Now, when we retried the replication - voila! the workflow went through and initial replication was on it’s way. The same can be done using the Set-OBMachineSetting cmdlet (http://technet.microsoft.com/en-us/library/hh770409.aspx)
Needless to say, once the issue was fixed, Luís took the product out on a full tour and he totally loved it (ok, I just made up the last part).
I encourage you to try out ASR and share your feedback. It’s extremely easy to set it up and provides a great cloud based DR solution.
You can find more details about the service @ http://azure.microsoft.com/en-us/services/site-recovery/. The documentation explaining the end to end workflows is available @ http://azure.microsoft.com/en-us/documentation/articles/hyper-v-recovery-manager-azure/. And if you have questions when using the product, post them @ http://social.msdn.microsoft.com/Forums/windowsazure/en-US/home?forum=hypervrecovmgr or in this blog. You can also share your feedback on your favorite features/gaps @ http://feedback.azure.com/forums/256299-site-recovery
In our environment, we will use a dedicated Hyper-V cluster with Hyper-V Replica. This means we have added the Hyper-V Replica Broker role to the cluster. This cluster is located in its own host group in VMM and the only host group we have added to a cloud
called “E2A”. Microsoft Azure Site Recovery requires System Center Virtual Machine Manager, which will be responsible for the communication and aggregation of the desired instructions made by the administrator in the Azure portal.
I just discovered this blog after lots of searching. I am doing an site ASR proof of concept and the past two days I have been encountering this network error which I just could not solve. Local Microsoft nor people on Azure support were able to help nor
even respond usually.
Once I found this blog and went to the Azure Backup MMC on the Hyper-V host and fiddled with the proxy settings (including putting in authentication for the TMG server), I got past the error and now I am (slowly) synchronising.
Based on my experience I would qualify this statement
"I encourage you to try out ASR and share your feedback.

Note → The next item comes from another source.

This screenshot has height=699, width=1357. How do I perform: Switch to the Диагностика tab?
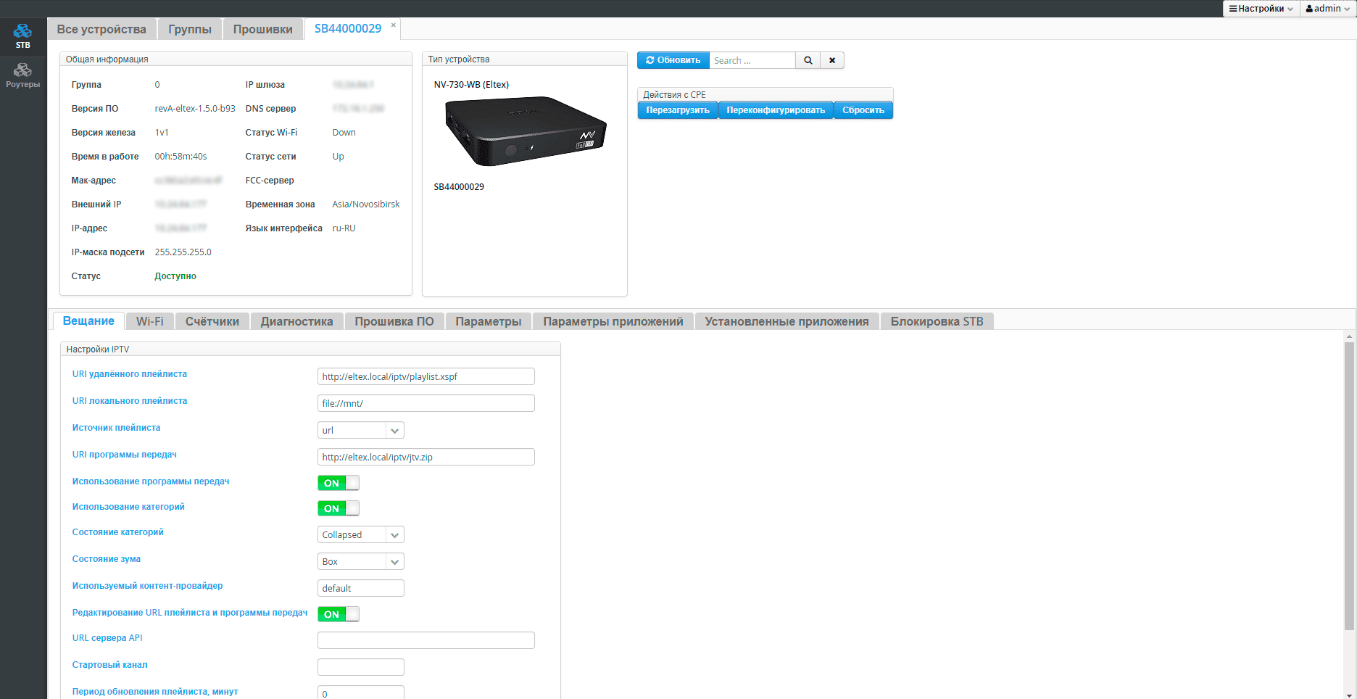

It’s extremely easy to set it up and provides a great cloud based DR solution."
While the walk-throughs are mostly clear, when you get stuck (and I got stuck in several places), assistance is not good.
And for this error, having Internet proxy settings different from the system ones makes things really tough,
And while I am at it, to speed things up in my POC, I used a preconfigured VHD for SCVMM to save having to install and configure it. While it worked okay, often on a server restart the VMM service would not start and/or SQL services would not start. It took
me ages to work out why on a restart VMM could not connect to the localhost.